Instructions for the task
Under this line are the records; write out word for word the part that begins at the line containing "This screenshot has width=1040, height=700." and ends at the line containing "The width and height of the screenshot is (1385, 868).", and no more.

Provided data
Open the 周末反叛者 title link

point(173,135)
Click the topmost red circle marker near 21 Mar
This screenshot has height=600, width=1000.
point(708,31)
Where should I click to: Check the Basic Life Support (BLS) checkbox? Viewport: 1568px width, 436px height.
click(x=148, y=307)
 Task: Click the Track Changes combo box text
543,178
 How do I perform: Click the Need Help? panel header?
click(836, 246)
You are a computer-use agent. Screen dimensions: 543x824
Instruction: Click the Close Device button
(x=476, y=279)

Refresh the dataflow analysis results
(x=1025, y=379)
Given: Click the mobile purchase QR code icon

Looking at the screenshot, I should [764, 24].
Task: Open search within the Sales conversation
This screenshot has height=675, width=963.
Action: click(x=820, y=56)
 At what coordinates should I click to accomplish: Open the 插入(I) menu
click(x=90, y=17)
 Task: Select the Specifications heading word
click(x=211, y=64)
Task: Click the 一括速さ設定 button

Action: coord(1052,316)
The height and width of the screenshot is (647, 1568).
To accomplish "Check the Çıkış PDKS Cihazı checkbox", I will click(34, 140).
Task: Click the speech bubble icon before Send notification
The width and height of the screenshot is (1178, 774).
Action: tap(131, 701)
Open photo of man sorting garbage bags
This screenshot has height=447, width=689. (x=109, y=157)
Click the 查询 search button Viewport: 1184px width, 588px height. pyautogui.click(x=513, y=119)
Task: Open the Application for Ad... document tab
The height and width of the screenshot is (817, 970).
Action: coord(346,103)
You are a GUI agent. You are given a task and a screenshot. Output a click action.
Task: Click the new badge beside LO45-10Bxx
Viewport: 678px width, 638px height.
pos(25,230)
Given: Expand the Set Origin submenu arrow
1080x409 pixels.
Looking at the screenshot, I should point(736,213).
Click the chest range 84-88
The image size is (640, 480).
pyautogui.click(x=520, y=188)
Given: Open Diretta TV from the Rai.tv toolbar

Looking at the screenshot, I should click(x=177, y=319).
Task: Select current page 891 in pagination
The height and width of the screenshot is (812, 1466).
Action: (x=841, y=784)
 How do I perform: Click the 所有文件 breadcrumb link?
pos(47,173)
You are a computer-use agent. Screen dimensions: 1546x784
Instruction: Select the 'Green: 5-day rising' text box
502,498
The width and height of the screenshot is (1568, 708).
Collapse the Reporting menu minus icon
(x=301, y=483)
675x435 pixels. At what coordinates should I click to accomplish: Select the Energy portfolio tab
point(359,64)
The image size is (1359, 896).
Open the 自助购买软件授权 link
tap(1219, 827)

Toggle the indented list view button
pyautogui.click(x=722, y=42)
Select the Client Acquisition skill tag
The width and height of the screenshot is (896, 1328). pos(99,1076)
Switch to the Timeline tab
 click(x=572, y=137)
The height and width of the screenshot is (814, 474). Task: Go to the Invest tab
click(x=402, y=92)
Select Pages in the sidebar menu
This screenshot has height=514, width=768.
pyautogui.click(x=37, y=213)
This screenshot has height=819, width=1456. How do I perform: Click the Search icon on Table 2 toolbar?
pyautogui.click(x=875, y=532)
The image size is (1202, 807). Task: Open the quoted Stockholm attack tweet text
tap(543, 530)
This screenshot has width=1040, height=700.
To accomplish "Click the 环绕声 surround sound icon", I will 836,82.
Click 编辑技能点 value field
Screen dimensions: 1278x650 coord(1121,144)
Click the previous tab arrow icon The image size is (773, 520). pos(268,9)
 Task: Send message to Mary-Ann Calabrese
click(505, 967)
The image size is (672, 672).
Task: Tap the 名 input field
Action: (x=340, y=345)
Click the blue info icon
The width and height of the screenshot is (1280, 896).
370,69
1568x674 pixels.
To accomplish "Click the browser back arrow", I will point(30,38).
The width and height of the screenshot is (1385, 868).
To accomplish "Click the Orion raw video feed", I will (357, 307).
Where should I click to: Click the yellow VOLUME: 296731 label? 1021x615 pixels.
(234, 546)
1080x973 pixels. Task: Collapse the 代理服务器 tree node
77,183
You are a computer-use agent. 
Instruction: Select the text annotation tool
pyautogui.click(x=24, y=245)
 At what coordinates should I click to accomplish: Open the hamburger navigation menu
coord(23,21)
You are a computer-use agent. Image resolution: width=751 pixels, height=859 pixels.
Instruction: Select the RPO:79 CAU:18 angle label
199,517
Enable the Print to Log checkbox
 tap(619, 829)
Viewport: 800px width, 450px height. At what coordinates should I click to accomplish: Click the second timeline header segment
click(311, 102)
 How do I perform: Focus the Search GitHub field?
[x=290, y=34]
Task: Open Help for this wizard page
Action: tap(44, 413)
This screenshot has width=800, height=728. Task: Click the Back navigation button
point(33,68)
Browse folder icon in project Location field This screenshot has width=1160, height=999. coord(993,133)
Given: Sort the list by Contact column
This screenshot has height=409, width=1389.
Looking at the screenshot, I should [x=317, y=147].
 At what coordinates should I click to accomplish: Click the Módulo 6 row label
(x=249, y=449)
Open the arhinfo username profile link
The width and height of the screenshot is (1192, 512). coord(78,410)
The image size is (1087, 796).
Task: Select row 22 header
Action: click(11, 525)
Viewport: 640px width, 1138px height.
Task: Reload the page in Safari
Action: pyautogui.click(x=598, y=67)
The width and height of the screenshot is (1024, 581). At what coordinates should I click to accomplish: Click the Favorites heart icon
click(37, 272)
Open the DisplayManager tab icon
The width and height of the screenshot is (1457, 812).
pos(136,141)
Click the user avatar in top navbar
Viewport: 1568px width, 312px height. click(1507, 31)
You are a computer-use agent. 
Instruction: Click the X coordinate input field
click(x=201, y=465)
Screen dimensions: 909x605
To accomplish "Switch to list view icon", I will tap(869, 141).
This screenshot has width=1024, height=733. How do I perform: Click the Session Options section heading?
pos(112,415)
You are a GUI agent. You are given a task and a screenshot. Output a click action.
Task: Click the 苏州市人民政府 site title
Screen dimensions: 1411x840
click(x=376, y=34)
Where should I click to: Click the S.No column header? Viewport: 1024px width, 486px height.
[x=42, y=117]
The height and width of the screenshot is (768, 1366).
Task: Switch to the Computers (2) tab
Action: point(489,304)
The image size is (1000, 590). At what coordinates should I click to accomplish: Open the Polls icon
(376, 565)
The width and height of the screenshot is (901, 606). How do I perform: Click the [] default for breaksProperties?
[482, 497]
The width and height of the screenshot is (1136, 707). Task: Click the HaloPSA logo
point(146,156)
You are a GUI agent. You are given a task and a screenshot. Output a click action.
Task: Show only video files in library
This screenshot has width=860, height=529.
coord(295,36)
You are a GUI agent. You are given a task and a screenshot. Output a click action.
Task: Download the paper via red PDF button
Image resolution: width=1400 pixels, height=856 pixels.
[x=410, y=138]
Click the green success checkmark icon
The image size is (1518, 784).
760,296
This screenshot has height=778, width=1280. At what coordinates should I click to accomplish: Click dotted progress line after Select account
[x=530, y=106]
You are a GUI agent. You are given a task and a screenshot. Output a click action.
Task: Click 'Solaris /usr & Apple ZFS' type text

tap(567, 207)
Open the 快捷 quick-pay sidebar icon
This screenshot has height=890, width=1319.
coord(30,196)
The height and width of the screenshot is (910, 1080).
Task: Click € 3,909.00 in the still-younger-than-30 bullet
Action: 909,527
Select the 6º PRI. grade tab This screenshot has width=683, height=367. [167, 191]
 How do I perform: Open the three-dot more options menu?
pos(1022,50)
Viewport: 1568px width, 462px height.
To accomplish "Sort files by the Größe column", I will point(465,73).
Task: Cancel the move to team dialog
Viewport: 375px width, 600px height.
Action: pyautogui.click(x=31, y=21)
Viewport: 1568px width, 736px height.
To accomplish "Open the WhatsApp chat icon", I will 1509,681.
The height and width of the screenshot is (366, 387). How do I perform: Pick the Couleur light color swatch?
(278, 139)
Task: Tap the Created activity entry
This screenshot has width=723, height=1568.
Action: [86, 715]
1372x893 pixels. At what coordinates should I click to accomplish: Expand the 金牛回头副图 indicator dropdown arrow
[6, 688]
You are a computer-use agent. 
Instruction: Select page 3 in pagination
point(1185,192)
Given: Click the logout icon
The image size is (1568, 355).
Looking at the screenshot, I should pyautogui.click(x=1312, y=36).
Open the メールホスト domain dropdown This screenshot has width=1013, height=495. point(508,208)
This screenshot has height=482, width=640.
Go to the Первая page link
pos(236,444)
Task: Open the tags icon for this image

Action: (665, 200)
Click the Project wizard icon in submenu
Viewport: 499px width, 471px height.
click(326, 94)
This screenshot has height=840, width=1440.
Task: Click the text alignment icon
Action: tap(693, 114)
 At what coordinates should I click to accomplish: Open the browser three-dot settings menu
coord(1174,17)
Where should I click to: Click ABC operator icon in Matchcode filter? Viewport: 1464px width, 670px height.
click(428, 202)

Exercise response
This screenshot has width=1040, height=700.
To accomplish "Click the 环绕声 surround sound icon", I will 836,82.
Click 编辑技能点 value field
Screen dimensions: 1278x650 coord(1121,144)
Click the previous tab arrow icon The image size is (773, 520). pos(268,9)
 Task: Send message to Mary-Ann Calabrese
click(505, 967)
The image size is (672, 672).
Task: Tap the 名 input field
Action: (x=340, y=345)
Click the blue info icon
The width and height of the screenshot is (1280, 896).
370,69
1568x674 pixels.
To accomplish "Click the browser back arrow", I will point(30,38).
The width and height of the screenshot is (1385, 868).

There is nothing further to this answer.